Cada que puede, nos hace ver que nuestra presencia le resulta reconfortante, le da energía y la llena de alegría saber que estamos con ella. Nos busca. Se crea espacios entre donde parece no haber con tal de sentirnos a su lado. No importa que su posición no sea la más cómoda, mientras se trate de nosotros, ella estará a gusto.

Las horas de comida son las que la han hecho la más feliz de esta casa. Desde que se da cuenta que estamos en el proceso culinario se encuentra atenta de ver cuál será su aperitivo. El proceso de cocción de los alimentos es el que más le agrada, lo noto porque ha tomado un lugar especial que le permite vista plena a la estufa y le garantiza que el olor permeado llegue hasta su nariz. Ya en la mesa, rasca a los pies de todos para ver quién cae y le da un poco de lo servido – no puedo resistir ante su mirada-, siendo yo el rival más débil.


Durante las sesiones de clase no tiene problema en estar junto a mí, en veces me brinda una especie de apoyo moral, otras veces lo que me brinda son todas las fuerzas del universo para acompañarla en una siesta -a la cual me resisto, desde luego-.

Hemos creado una atmósfera en esas horas, pues llega un punto en la mañana en que se sube a la mesa en la que tomo clases; se pone justo a la ventana para en primera instancia tomar aire por la venta; después de tomar unos minutos de oxígeno y de meditación se acomoda a un lado de la computadora, o en caso de que se lo permita, se acomoda encima del teclado. Me mira un par segundos, y finalmente toma un reposo de aproximadamente 20 minutos.

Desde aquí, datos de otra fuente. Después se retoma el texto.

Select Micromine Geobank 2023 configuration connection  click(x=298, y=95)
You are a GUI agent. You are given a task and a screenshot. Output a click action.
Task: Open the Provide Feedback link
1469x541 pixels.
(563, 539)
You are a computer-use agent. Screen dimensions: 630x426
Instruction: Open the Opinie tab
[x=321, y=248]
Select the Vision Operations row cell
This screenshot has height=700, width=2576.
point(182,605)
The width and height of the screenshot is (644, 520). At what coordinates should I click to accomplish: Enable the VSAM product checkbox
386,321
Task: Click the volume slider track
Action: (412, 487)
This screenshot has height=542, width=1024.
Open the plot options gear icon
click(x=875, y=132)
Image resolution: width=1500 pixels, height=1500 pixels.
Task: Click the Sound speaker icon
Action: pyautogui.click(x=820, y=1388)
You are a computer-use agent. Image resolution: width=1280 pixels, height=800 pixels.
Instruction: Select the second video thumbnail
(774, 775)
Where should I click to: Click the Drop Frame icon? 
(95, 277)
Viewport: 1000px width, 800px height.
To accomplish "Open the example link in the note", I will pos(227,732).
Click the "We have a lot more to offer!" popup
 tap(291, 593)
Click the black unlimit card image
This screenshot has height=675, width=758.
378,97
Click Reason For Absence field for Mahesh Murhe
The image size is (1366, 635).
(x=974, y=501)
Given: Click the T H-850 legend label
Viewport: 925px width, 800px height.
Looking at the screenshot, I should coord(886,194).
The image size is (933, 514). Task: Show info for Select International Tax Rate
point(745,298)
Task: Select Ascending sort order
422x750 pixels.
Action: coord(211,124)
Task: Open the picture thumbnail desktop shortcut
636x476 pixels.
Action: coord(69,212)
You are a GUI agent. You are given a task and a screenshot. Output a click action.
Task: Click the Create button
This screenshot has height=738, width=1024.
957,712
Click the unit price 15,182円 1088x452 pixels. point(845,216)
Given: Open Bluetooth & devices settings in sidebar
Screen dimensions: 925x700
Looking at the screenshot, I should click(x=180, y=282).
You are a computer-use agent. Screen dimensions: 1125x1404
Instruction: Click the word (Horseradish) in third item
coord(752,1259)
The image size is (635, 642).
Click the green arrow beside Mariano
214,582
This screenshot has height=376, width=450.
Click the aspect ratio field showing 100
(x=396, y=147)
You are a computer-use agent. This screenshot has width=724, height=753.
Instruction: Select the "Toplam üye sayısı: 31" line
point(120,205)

Ahora pienso en qué va a pasar con ella cuando termine la pandemia, es decir, cómo le haremos saber que nuestra vida vuelve al rumbo que tenía hace unos meses; cómo podrá entender que pese a nuestra ausencia, la llevamos con nosotros; cómo va a tomar la soledad después del gran apego acumulado en este tiempo; y cómo nos garantiza que no se va a infartar en uno de sus rituales por nuestra llegada.


Escribo esto mientras la observo en el centro de mi cama, durmiendo y seguramente soñando en que persigue a una de esas moscas que se infiltran en casa, lo supongo porque hace unos minutos movía su cuerpo tal como si emprendiera una carrera.

Seguro cuando intente subir a mi cama no se va a mover tan fácil del lugar que me corresponde, o va a acceder de mala gana: dando sacudidas violentas y golpeando con sus patas para mostrar enfado.

Probablemente la tenga que bajar, y ronroneando pedirá clemencia. Como es de costumbre, yo accederé a sus lamentos y después de darle un beso de buenas noches estaremos durmiendo.